Poetry, chapbook, 40 pages, from Bottlecap Features.
Set in the Midwest heart of the 1970’s rust belt, Flank(ed) is, at its core, the story of two boys growing up in the shadow of Milwaukee’s factories and breweries who find that when they have nothing else to count on at least they have each other. Like snowdrifts and ice and yeast in the air, danger seemed to always be around. Friendship, found family, alcoholism, schizophrenia, and fishing are all subjects that play significant roles in Timmy and Paulie’s formative years. We follow the pair from ages 4 to 18. Lacking the language then, we can look back and see children in the very real, very harrowing, situations of being raised by parents who were self-medicating for untreated mental illnesses. Questions of masculinity, femininity, and boys being the victims of abuse, mix like reflections in a room full of broken fun-house mirrors and remain as complicated today as then. What is lonelier than an unanswered question?

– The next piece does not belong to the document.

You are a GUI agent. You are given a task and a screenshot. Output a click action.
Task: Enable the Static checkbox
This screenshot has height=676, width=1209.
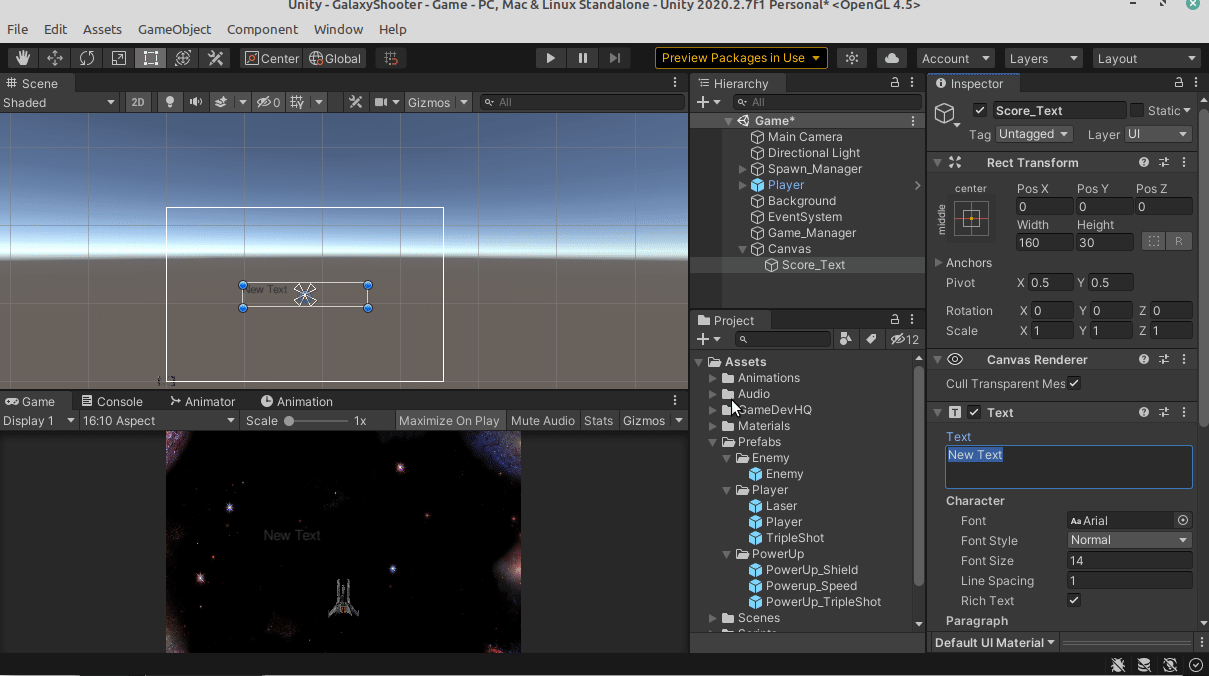pos(1136,110)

For movie buffs, Flank(ed), is a little like a mixture of Stand By Me meets Mystic River and Huckleberry Finn recast by David Lynch. The author walks a trail, where writing about abuse is concerned, that was blazed by Roxane Gay and, while staring into the face of horrible acts, is reminiscent of Frank Bidart and Ai/Florence Ogawa. Hidden things take on a strange and sickening power. Bringing difficult subjects into the light is hard work and necessary reading. The happy times may have been the hardest of all to write and read about. The 1970’s are here looming as a shadow character as well as the poor end of the suburbs where the story is set on the outskirts of the legendary, to Timmy and Paulie, Greenfield Park.
Paul Koniecki lives and writes in Dallas, Texas. His poems have appeared in Thimble, Chiron Review, Henniker Review, Poetry Bay, As It Ought To Be Magazine, Richard Bailey’s movie One of the Rough distributed by AVIFF Cannes, and many other places. He was once chosen for the John Ashbery Home School Residency and received his MFA in Poetry from VCFA in 2024. Additionally his poem, “On Prayer Mountain” closed Verdigris Ensemble’s opera “Faces of Dallas”.